* [EXERCISE REQUIREMENTS]: Place each line of the items below into a JSON list of strings, one string per line, omitting any blank lines.

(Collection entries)
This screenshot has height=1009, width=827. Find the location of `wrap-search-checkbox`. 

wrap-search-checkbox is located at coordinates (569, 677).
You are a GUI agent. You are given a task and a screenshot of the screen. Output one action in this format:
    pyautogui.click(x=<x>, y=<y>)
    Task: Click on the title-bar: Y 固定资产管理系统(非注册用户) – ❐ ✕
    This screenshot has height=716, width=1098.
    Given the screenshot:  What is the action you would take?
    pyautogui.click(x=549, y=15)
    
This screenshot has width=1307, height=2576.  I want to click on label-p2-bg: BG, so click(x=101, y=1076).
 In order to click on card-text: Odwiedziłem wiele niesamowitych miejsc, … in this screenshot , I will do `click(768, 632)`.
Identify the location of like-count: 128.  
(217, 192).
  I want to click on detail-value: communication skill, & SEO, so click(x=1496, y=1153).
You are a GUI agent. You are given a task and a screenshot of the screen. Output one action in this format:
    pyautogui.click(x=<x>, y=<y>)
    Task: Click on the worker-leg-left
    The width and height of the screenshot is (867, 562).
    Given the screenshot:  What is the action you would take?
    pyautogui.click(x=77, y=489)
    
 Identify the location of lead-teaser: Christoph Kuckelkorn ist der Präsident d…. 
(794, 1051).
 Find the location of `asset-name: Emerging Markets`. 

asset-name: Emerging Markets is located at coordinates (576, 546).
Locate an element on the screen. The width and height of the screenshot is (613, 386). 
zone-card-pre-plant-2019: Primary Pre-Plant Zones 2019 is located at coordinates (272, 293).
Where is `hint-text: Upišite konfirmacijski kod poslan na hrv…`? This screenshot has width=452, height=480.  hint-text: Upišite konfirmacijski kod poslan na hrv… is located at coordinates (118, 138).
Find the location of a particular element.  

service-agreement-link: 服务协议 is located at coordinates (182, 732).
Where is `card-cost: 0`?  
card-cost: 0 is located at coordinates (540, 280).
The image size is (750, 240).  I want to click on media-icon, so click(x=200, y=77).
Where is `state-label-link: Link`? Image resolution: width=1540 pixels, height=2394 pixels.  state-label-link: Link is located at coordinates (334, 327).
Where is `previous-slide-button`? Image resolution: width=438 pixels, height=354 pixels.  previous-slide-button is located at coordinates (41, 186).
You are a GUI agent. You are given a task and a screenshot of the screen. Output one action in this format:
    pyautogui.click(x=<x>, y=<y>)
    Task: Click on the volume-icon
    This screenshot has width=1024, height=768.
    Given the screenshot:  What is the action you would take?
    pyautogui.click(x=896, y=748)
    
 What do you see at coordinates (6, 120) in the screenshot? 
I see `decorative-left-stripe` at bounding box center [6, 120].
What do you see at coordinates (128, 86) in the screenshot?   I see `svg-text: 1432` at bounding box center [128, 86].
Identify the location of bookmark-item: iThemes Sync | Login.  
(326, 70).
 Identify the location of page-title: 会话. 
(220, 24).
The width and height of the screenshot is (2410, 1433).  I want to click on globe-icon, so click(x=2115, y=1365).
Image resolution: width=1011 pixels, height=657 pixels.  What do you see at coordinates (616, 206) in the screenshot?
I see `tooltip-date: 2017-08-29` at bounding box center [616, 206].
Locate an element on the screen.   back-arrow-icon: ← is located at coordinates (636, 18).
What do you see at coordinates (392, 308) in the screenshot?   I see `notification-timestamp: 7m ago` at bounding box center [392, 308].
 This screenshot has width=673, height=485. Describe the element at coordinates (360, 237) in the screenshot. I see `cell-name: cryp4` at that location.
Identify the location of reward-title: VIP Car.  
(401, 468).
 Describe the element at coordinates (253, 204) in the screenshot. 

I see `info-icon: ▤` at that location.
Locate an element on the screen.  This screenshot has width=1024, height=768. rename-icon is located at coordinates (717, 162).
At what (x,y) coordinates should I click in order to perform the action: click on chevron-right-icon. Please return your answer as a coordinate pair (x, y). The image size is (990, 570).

* [WRITTEN ANSWER]:
[
  "This screenshot has height=1009, width=827. Find the location of `wrap-search-checkbox`. ",
  "wrap-search-checkbox is located at coordinates (569, 677).",
  "You are a GUI agent. You are given a task and a screenshot of the screen. Output one action in this format:",
  "    pyautogui.click(x=<x>, y=<y>)",
  "    Task: Click on the title-bar: Y 固定资产管理系统(非注册用户) – ❐ ✕",
  "    This screenshot has height=716, width=1098.",
  "    Given the screenshot:  What is the action you would take?",
  "    pyautogui.click(x=549, y=15)",
  "This screenshot has width=1307, height=2576.  I want to click on label-p2-bg: BG, so click(x=101, y=1076).",
  " In order to click on card-text: Odwiedziłem wiele niesamowitych miejsc, … in this screenshot , I will do `click(768, 632)`.",
  "Identify the location of like-count: 128.  ",
  "(217, 192).",
  "  I want to click on detail-value: communication skill, & SEO, so click(x=1496, y=1153).",
  "You are a GUI agent. You are given a task and a screenshot of the screen. Output one action in this format:",
  "    pyautogui.click(x=<x>, y=<y>)",
  "    Task: Click on the worker-leg-left",
  "    The width and height of the screenshot is (867, 562).",
  "    Given the screenshot:  What is the action you would take?",
  "    pyautogui.click(x=77, y=489)",
  " Identify the location of lead-teaser: Christoph Kuckelkorn ist der Präsident d…. ",
  "(794, 1051).",
  " Find the location of `asset-name: Emerging Markets`. ",
  "asset-name: Emerging Markets is located at coordinates (576, 546).",
  "Locate an element on the screen. The width and height of the screenshot is (613, 386). ",
  "zone-card-pre-plant-2019: Primary Pre-Plant Zones 2019 is located at coordinates (272, 293).",
  "Where is `hint-text: Upišite konfirmacijski kod poslan na hrv…`? This screenshot has width=452, height=480.  hint-text: Upišite konfirmacijski kod poslan na hrv… is located at coordinates (118, 138).",
  "Find the location of a particular element.  ",
  "service-agreement-link: 服务协议 is located at coordinates (182, 732).",
  "Where is `card-cost: 0`?  ",
  "card-cost: 0 is located at coordinates (540, 280).",
  "The image size is (750, 240).  I want to click on media-icon, so click(x=200, y=77).",
  "Where is `state-label-link: Link`? Image resolution: width=1540 pixels, height=2394 pixels.  state-label-link: Link is located at coordinates (334, 327).",
  "Where is `previous-slide-button`? Image resolution: width=438 pixels, height=354 pixels.  previous-slide-button is located at coordinates (41, 186).",
  "You are a GUI agent. You are given a task and a screenshot of the screen. Output one action in this format:",
  "    pyautogui.click(x=<x>, y=<y>)",
  "    Task: Click on the volume-icon",
  "    This screenshot has width=1024, height=768.",
  "    Given the screenshot:  What is the action you would take?",
  "    pyautogui.click(x=896, y=748)",
  " What do you see at coordinates (6, 120) in the screenshot? ",
  "I see `decorative-left-stripe` at bounding box center [6, 120].",
  "What do you see at coordinates (128, 86) in the screenshot?   I see `svg-text: 1432` at bounding box center [128, 86].",
  "Identify the location of bookmark-item: iThemes Sync | Login.  ",
  "(326, 70).",
  " Identify the location of page-title: 会话. ",
  "(220, 24).",
  "The width and height of the screenshot is (2410, 1433).  I want to click on globe-icon, so click(x=2115, y=1365).",
  "Image resolution: width=1011 pixels, height=657 pixels.  What do you see at coordinates (616, 206) in the screenshot?",
  "I see `tooltip-date: 2017-08-29` at bounding box center [616, 206].",
  "Locate an element on the screen.   back-arrow-icon: ← is located at coordinates (636, 18).",
  "What do you see at coordinates (392, 308) in the screenshot?   I see `notification-timestamp: 7m ago` at bounding box center [392, 308].",
  " This screenshot has width=673, height=485. Describe the element at coordinates (360, 237) in the screenshot. I see `cell-name: cryp4` at that location.",
  "Identify the location of reward-title: VIP Car.  ",
  "(401, 468).",
  " Describe the element at coordinates (253, 204) in the screenshot. ",
  "I see `info-icon: ▤` at that location.",
  "Locate an element on the screen.  This screenshot has width=1024, height=768. rename-icon is located at coordinates (717, 162).",
  "At what (x,y) coordinates should I click in order to perform the action: click on chevron-right-icon. Please return your answer as a coordinate pair (x, y). The image size is (990, 570)."
]